20 Jan 2022
by Phil Walden

The work starts with embedding it.There are various publications and materials to assist you to develop an enterprise risk management framework. For example, ISO31000COSO, HM Treasury’s Orange Book, IRM guidance, and ALARM’s risk standard and guidance documents. All provide similar best practice and a generally common sense approach.

Designing an enterprise risk framework is straightforward but embedding a thorough and meaningful risk management framework in an organisation is more difficult. The difficult part, or parts are; getting people to believe it, getting people to accept it, getting people to exploit it.

Today, strategic and operational risk, reputational and conduct risk, compliance and financial risk are commonly used terms within a variety of businesses. Many employees, and customers or clients however may not understand their significance.

Many organisations instinctively manage their risks within their business structure. An enterprise risk management framework takes advantage of this innate desire to manage risk because it offers a systematic approach that can be maintained and audited as part of business-as-usual operations. It also has the advantage of providing transparency across a business.

Enterprise risk management
  1. Do senior management within your enterprise know what threats will prevent your business from achieving its goals, maintaining desired standards, meeting obligations and continuing as a viable business? Who has responsibility for the management of these business threats? Are there ongoing activities to ensure these threats are articulated and mitigated throughout the business?
  2. Do people understand their role in this process? Can you prove
    these activities are taking place? Are they being achieved and reported on? Are lessons being learnt?
  3. If you can confidently agree these elements are in place, how can you further embed enterprise risk management within your business?

Below are some top tips that have been offered by our knowledgeable and well-informed client base.

Management buy-in

Gaining senior management buy-in to the enterprise risk management framework and programme is crucial. If management is onboard and understands the importance of risk management and how it can affect business performance, they will help instil new processes and practices to ensure everyone has a risk focus. Talking about risk at a strategic level is essential. Having correct auditing and monitoring procedures supports good enterprise risk management and helps to build reputation – internally and externally.

Training

Creating a network of risk coordinators or champions will help filter the risk message throughout the organisation and encourage greater ownership across departments. It is important to provide training at all levels to guide people through the process of identifying, monitoring, and mitigating risks and using the information gained to make informed business decisions. Another important facet of this network is the ability for the organisation to share and retain invaluable knowledge; important when individuals leave the company. Good knowledge transfer and hand over is key.

Promote enterprise risk management as a management tool

Lead by example: establish one area, department, or project with positive outcomes from use of enterprise risk management to promote what success can look like to the rest of the organisation. For example, if a local council’s objective is to reduce the number of pothole claims it receives by 20% this year, it needs to understand what circumstances would stop this objective being met. Perhaps staff shortages, bad weather, infrequent maintenance checks, lack of equipment and lack of budget for necessary repairs, are the probable threats. By understanding these threats there is a greater chance of meeting the objective when there are appropriate controls for them.

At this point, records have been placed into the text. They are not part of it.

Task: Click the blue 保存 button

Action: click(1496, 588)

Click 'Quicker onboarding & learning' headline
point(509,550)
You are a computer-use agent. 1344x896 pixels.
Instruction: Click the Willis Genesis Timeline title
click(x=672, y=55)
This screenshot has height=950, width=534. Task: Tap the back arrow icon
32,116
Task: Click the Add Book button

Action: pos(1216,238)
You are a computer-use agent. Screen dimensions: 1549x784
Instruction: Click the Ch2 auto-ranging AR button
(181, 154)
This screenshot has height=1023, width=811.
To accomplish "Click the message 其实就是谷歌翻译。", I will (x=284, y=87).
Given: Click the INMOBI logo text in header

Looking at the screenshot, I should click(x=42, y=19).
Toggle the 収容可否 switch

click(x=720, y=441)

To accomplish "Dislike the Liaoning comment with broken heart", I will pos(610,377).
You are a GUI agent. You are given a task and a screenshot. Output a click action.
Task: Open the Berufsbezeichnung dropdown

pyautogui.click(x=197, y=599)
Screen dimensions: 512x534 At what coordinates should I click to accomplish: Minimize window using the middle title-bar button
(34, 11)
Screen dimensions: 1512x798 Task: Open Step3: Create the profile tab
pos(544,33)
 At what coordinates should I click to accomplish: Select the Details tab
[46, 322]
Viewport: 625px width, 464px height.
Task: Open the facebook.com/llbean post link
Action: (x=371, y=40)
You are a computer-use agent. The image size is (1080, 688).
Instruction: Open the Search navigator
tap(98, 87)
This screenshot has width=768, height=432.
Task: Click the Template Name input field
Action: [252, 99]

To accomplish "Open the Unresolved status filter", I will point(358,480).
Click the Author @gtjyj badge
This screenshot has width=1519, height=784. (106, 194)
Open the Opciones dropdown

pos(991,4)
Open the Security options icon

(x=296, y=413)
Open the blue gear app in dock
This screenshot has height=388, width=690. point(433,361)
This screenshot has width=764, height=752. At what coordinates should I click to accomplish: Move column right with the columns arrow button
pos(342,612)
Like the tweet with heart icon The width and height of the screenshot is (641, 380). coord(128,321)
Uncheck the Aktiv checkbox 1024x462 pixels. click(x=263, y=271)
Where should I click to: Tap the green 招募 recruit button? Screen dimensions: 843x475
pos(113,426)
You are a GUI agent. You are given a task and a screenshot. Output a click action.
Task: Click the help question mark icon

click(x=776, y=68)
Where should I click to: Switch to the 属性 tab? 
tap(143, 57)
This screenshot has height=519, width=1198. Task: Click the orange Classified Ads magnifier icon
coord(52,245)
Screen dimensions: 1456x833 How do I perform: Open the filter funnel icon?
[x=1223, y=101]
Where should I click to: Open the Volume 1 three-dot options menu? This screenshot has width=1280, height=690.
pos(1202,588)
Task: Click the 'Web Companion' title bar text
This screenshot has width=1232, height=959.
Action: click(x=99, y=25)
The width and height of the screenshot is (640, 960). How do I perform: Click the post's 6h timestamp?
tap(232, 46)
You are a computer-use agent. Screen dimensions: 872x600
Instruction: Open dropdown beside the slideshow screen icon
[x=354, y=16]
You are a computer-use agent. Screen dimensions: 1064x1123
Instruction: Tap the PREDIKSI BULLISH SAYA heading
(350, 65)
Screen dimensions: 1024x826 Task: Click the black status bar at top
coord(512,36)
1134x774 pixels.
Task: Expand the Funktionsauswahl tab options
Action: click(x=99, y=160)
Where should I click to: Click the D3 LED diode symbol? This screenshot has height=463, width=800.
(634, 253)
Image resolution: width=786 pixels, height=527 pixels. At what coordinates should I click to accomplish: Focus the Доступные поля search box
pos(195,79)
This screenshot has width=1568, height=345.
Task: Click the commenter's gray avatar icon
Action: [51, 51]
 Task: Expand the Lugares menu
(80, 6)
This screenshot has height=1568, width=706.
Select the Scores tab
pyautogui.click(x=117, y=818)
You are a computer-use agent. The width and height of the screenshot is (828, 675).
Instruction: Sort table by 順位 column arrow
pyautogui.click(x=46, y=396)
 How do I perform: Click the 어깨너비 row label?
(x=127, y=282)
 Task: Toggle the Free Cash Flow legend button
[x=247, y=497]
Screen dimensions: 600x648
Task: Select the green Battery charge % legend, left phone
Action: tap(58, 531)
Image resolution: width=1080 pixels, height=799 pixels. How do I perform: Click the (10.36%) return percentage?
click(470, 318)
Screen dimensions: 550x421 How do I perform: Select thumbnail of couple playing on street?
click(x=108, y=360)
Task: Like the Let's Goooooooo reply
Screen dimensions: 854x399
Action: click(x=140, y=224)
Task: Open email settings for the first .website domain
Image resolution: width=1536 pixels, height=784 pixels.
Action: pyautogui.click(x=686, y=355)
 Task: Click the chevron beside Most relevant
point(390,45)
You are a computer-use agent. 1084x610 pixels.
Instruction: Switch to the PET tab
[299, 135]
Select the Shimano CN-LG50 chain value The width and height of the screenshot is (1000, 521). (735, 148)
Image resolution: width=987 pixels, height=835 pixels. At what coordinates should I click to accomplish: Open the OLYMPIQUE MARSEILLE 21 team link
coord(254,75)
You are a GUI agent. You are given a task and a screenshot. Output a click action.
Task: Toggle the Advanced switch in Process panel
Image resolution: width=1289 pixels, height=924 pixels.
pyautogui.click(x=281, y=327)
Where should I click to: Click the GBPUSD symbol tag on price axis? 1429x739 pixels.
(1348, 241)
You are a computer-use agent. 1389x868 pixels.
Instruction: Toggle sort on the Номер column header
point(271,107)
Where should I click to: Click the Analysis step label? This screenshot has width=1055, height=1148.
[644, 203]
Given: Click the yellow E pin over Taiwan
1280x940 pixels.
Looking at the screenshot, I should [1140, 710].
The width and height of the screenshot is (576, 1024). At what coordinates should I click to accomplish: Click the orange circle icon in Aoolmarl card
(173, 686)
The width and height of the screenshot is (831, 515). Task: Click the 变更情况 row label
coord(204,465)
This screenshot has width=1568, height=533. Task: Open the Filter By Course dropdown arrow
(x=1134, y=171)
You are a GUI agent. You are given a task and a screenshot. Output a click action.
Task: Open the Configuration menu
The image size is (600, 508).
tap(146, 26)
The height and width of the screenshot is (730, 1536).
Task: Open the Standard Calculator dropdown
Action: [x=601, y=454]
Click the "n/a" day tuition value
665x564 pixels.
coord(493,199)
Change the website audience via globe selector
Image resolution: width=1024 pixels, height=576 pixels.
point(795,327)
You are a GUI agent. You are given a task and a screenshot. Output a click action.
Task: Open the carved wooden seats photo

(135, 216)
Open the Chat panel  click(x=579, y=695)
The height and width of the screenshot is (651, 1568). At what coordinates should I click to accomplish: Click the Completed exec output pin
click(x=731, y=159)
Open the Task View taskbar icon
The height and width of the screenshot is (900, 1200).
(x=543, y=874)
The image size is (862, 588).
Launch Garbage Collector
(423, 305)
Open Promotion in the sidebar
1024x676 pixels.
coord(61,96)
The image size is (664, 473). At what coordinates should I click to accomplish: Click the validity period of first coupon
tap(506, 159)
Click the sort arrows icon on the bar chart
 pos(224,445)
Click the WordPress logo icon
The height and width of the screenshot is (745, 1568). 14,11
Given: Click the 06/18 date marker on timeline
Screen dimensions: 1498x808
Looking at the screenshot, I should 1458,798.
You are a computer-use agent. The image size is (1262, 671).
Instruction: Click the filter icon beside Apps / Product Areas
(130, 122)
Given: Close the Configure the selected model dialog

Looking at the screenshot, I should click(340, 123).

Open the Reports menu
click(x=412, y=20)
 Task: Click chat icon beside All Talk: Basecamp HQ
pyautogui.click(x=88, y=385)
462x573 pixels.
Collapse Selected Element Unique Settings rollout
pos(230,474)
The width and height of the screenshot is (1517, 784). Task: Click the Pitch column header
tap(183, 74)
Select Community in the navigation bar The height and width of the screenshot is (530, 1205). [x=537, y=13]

Use an analytical approach to risk management

One of our clients has revamped its reporting and visuals to demonstrate the changes to their risk profile rather than simply displaying a detailed risk register to its managers. This allows for a deeper understanding and enables discussions on different perceptions of risk and effective controls shared across the organisation. Ensuring the reports you provide to management are valuable will ensure greater trust in and use of the information you provide. This will improve the perception and value of risk management within your organisation.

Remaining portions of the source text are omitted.